● **Activity**: All that is wanted is the exact lines from the one with "Viewport: 586px width, 392px height." through the last line of the entries, with both ends kept and every picture left out.

═════ Excerpted records

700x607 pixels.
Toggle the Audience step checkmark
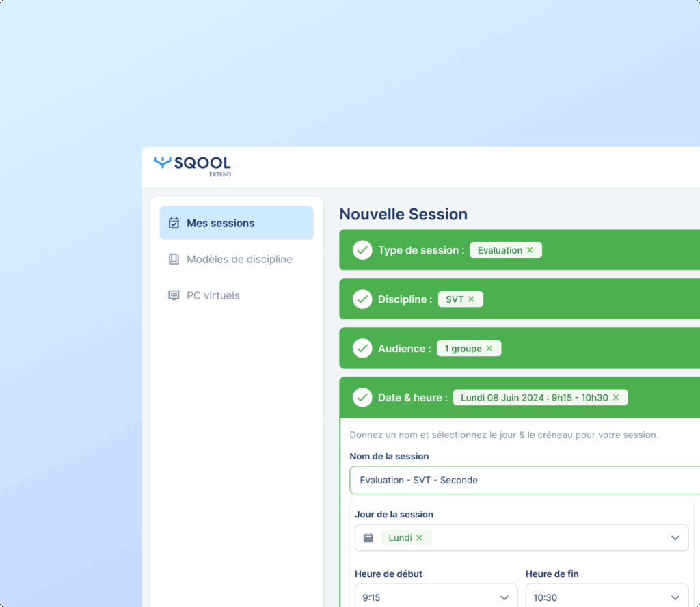tap(362, 349)
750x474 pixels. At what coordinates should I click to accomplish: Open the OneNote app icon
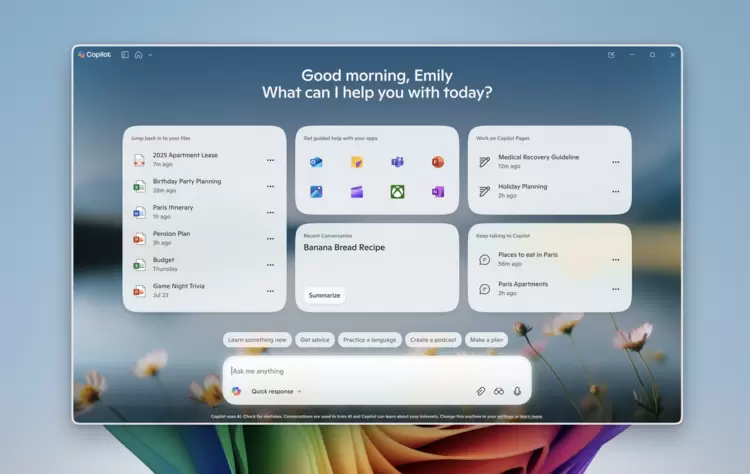click(437, 192)
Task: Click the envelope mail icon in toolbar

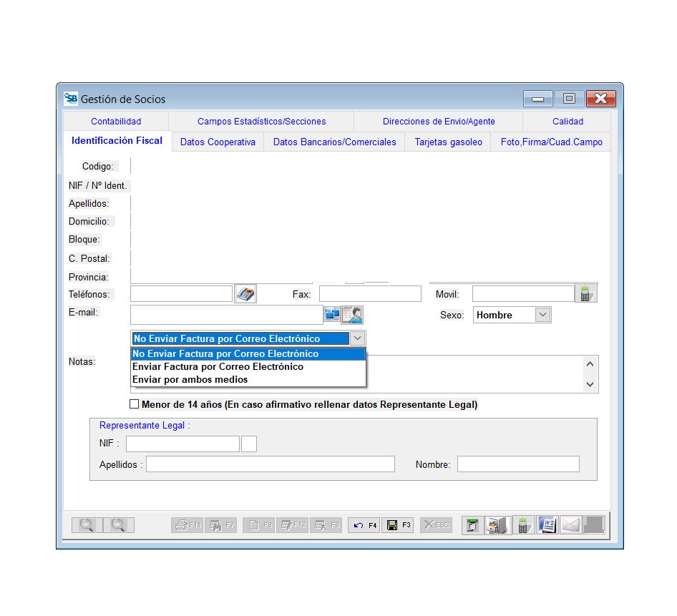Action: pos(570,525)
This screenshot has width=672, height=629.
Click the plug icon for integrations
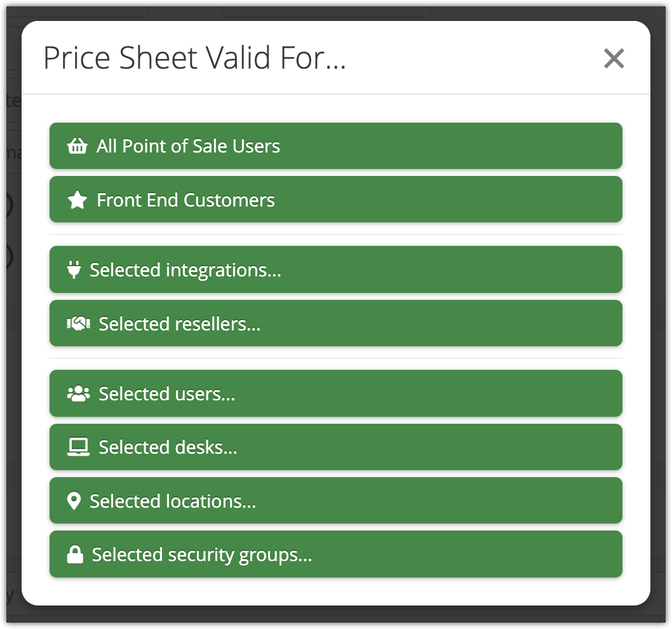pos(74,270)
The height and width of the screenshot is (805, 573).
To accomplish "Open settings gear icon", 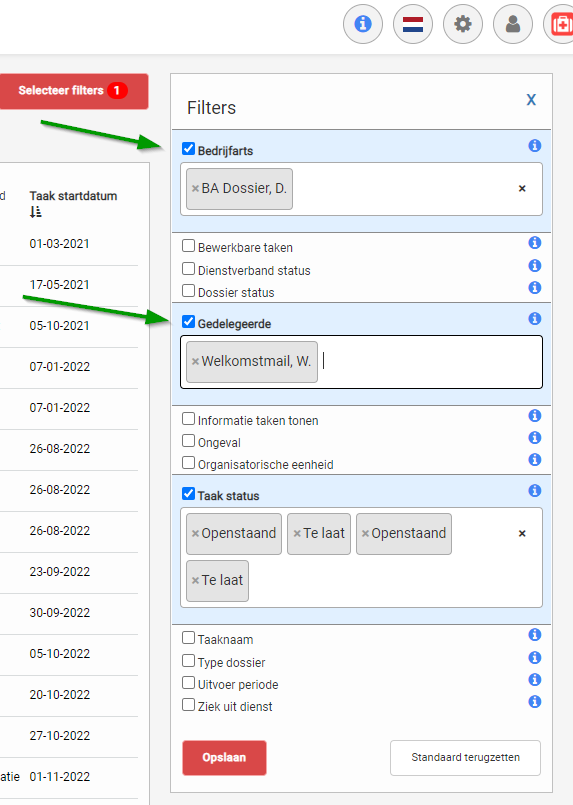I will 463,24.
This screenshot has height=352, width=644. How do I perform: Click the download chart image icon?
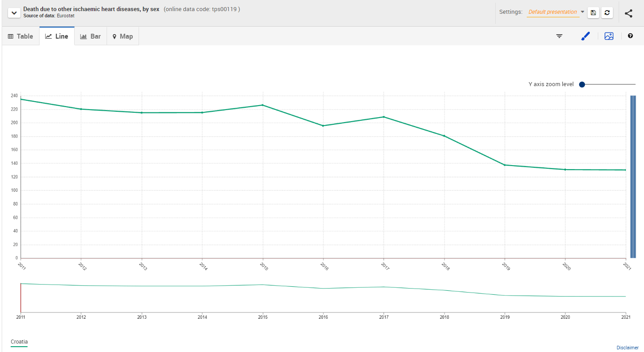pyautogui.click(x=609, y=36)
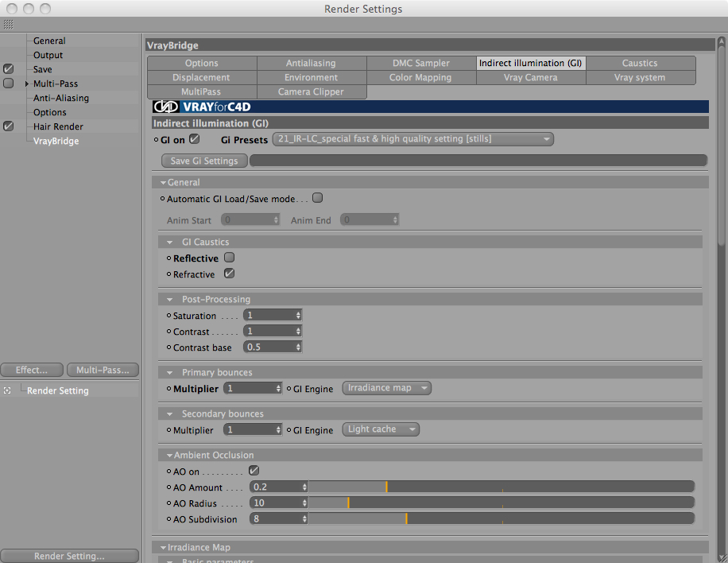728x563 pixels.
Task: Enable the Reflective caustics checkbox
Action: coord(230,258)
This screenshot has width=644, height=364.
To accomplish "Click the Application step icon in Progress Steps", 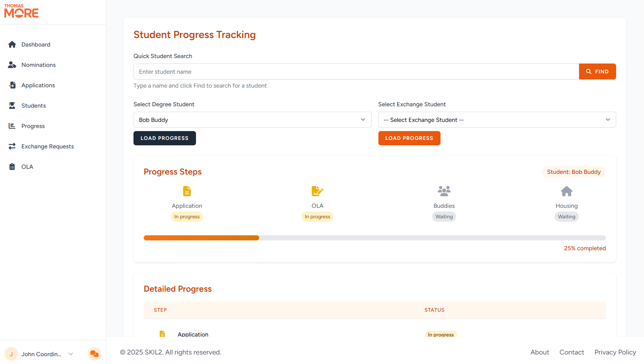I will coord(187,191).
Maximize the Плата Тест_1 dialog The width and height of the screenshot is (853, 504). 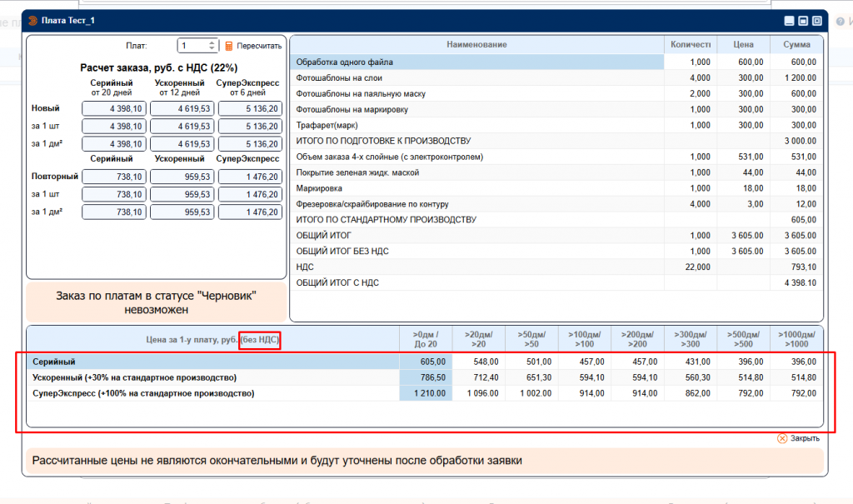803,21
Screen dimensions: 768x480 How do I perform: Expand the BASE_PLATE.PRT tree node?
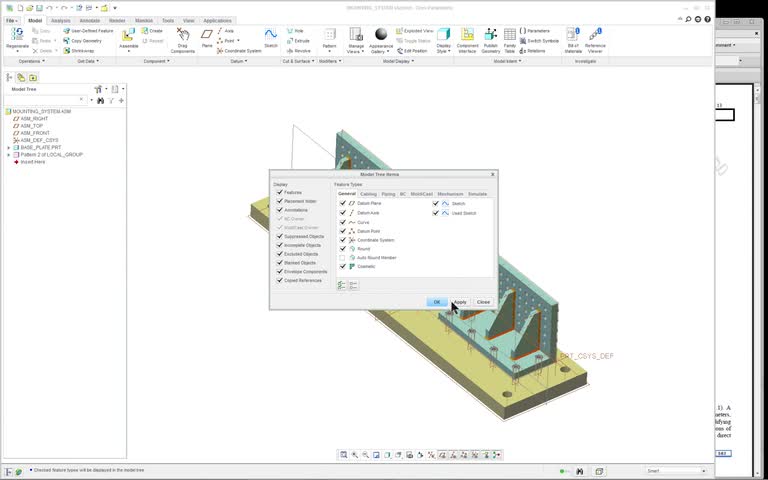click(8, 147)
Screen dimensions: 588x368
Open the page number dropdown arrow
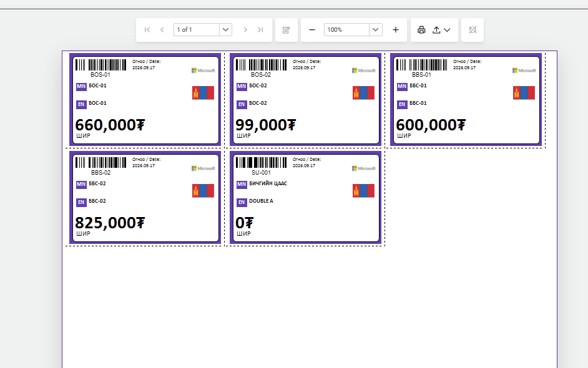(x=226, y=29)
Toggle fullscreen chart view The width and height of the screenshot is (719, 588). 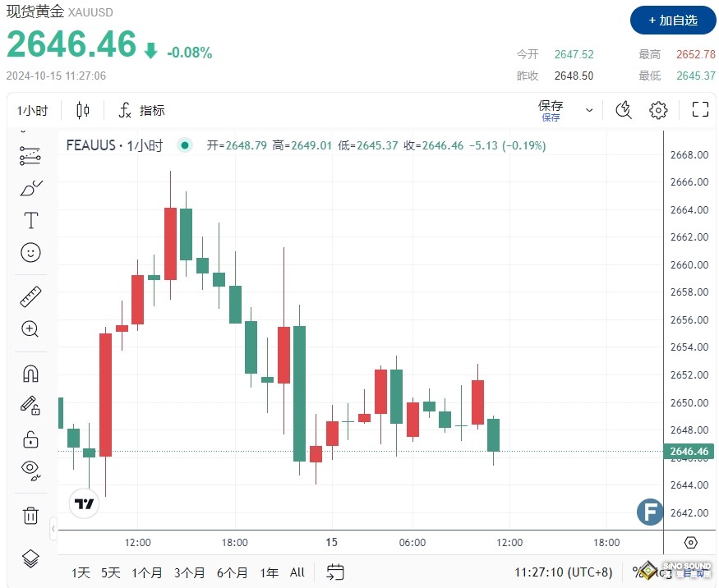(700, 109)
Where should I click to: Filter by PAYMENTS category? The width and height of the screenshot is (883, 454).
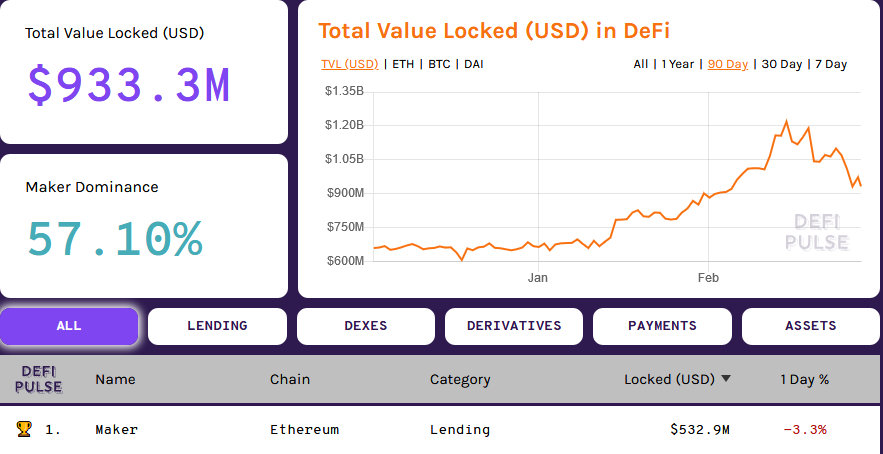[662, 326]
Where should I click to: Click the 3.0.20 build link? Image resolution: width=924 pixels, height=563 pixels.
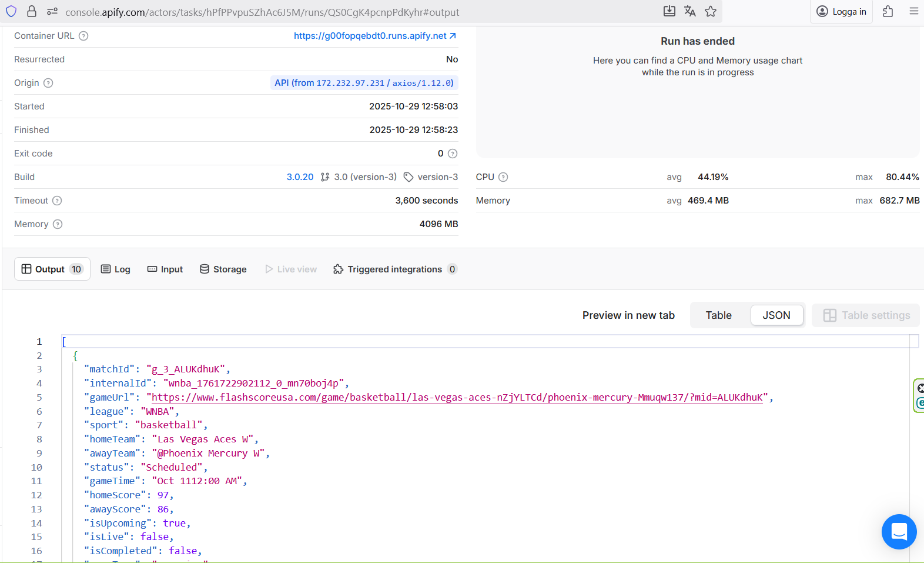[x=300, y=177]
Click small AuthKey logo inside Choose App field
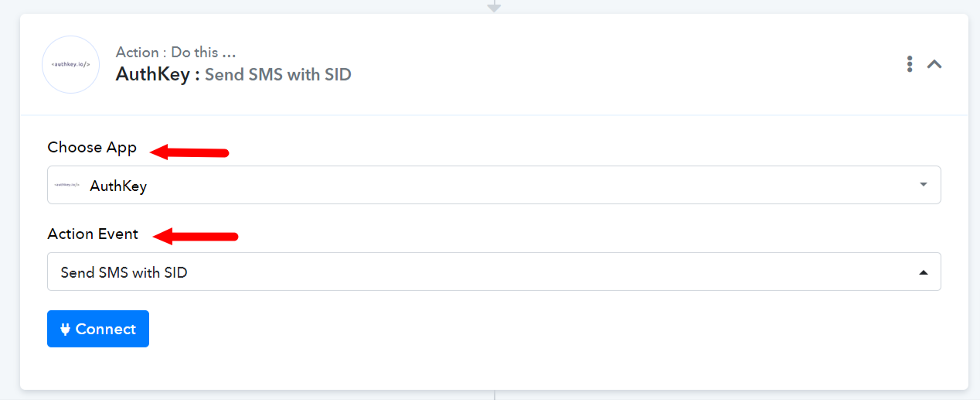The height and width of the screenshot is (400, 980). [x=66, y=186]
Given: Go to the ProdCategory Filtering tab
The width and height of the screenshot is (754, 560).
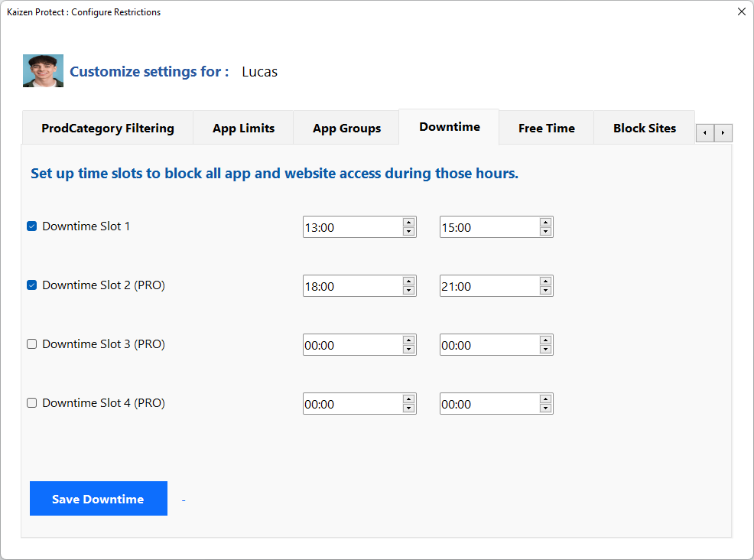Looking at the screenshot, I should [108, 129].
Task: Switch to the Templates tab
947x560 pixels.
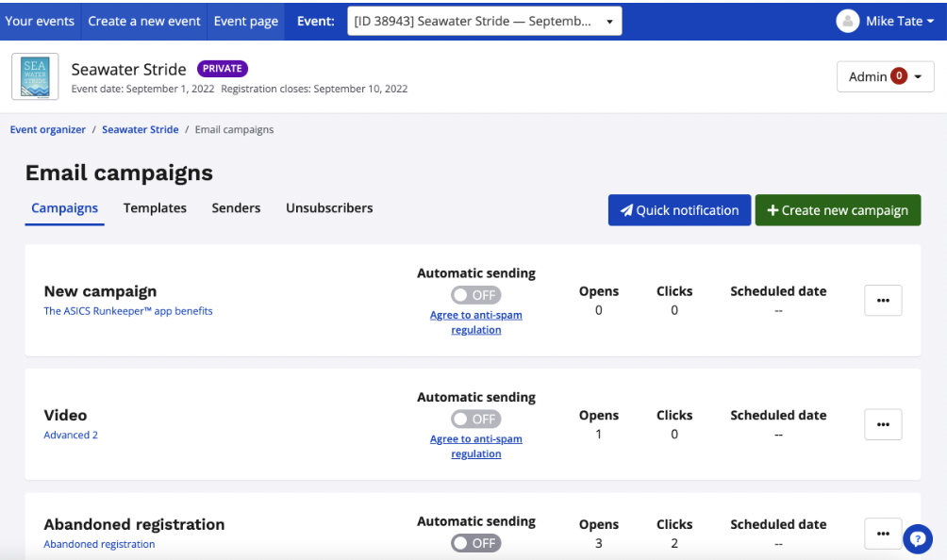Action: [155, 208]
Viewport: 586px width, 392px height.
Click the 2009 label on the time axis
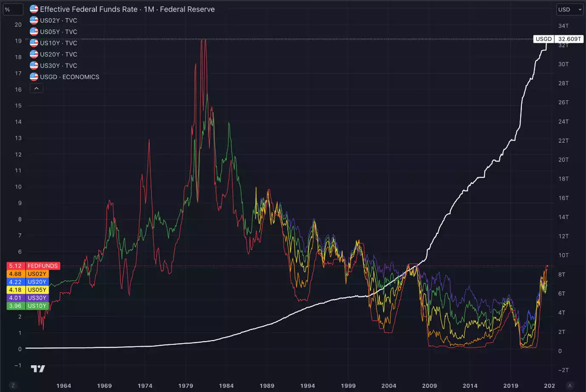click(x=429, y=386)
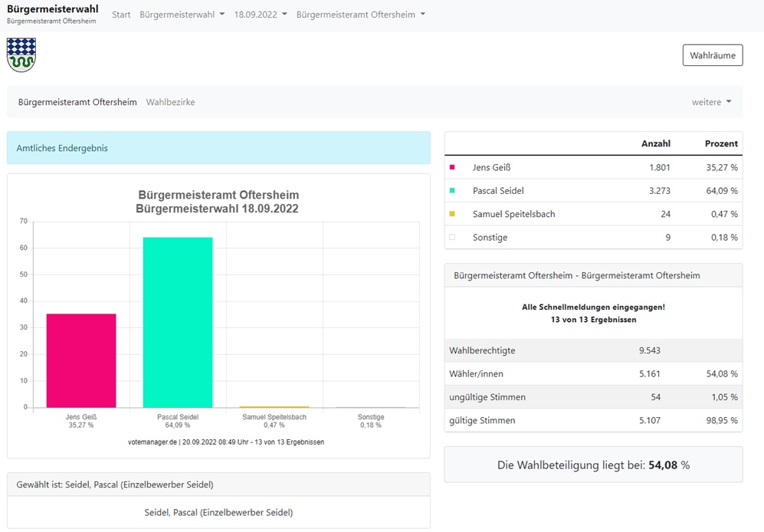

══════════

● **Output of the exercise**:
Viewport: 586px width, 392px height.
Click the 2009 label on the time axis
click(x=429, y=386)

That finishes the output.